Fig. 5.

Evolving D76N-β₂m to improve its properties. (A) Frequency of amino acid substitutions for the 56 unique sequences during screening of the D76N-β₂m* library reveals the APR (residues 60 to 66, in green), with five of these residues having a mutational frequency higher than 1σ (residues 60, 62, 63, 64, and 65). Residue 76 (in blue) corresponds to the substitution that restores WT-β₂m. Residue 66 was the only residue with a mutational frequency lower than 1σ to have a positive effect on D76N-β₂m. (B) In vivo growth scores of 15 variants (D76N + X) compared with WT-β₂m and D76N-β₂m. In total, 13 variants were found in the APR (A, in green), and two variants were selected using Solubis (in orange; SI Appendix, Fig. S12). Data represent the mean (n = three biologically independent repeats), where each point corresponds to one experiment. The variants are ordered from the highest to lowest in vivo growth score (AUC) (Left to Right).

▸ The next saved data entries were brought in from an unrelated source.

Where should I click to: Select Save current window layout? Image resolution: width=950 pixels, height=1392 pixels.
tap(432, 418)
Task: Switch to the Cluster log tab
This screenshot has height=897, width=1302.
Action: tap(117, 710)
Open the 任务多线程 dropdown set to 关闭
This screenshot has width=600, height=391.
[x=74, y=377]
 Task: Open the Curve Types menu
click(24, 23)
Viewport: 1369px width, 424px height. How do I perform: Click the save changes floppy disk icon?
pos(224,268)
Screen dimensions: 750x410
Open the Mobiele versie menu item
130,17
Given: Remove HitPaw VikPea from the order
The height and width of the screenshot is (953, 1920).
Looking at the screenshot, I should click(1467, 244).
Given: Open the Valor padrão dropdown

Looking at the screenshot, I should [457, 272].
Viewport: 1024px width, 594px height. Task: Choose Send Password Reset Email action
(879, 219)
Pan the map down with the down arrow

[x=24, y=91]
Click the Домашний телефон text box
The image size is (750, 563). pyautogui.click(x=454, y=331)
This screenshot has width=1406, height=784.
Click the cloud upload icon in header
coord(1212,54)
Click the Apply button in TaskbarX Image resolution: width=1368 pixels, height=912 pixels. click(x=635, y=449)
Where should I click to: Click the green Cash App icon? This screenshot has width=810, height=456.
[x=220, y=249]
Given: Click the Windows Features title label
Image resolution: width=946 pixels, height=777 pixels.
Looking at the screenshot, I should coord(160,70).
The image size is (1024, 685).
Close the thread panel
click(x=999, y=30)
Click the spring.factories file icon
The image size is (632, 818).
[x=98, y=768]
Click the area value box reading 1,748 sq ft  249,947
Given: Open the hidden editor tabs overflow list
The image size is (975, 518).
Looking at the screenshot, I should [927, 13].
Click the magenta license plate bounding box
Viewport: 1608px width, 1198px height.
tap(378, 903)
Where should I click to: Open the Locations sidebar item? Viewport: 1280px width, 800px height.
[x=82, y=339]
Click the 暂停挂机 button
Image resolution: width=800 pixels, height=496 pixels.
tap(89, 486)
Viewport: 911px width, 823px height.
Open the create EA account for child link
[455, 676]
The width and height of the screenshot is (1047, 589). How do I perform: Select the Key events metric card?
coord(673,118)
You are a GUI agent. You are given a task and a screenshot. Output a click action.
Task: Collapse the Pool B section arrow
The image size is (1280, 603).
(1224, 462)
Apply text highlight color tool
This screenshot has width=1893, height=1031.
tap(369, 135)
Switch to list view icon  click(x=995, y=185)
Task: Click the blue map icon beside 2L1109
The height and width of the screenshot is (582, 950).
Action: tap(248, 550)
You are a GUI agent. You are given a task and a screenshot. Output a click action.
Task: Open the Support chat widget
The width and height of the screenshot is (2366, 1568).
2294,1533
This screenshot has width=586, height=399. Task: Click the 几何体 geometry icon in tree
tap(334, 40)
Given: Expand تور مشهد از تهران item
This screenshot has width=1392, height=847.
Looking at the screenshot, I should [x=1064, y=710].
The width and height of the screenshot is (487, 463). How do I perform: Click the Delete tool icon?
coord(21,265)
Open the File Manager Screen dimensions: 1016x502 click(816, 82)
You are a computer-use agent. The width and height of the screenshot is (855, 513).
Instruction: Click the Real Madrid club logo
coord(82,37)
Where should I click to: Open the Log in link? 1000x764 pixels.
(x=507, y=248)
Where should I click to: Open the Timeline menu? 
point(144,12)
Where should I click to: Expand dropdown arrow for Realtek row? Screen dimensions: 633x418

The error bar represents one SD. Note that a larger range of ampicillin concentration was used to determine the behavior of these improved variants (0 to 280 μg mL⁻¹) (SI Appendix, Materials and Methods); hence, the AUC is greater than those shown for D76N-β₂m and WT-β₂m in Figs. 1D and 3. (C) Protein stability (T_m;app) for WT-β₂m, D76N-β₂m, and six variants containing amino acid changes in the APR (i.e., double variants D76N + X, where X is a residue in the APR) obtained using temperature ramp monitored by far-UV CD. The error bar is the fitting error. (D) Protein aggregation rate (T_half) for WT-β₂m, D76N-β₂m, and four of the double variants, determined using ThT fluorescence. The error bar represents one SD of 8 to 10 repeats. Note that insufficient D76N_L64P- and D76N_L65P-β₂m could be purified to perform the aggregation assay. Asterisks denote significance (t test: paired two sample for means, two-tail) where *P = 0.04 and ***P < 0.0001. Note that the same color code is used for B–D.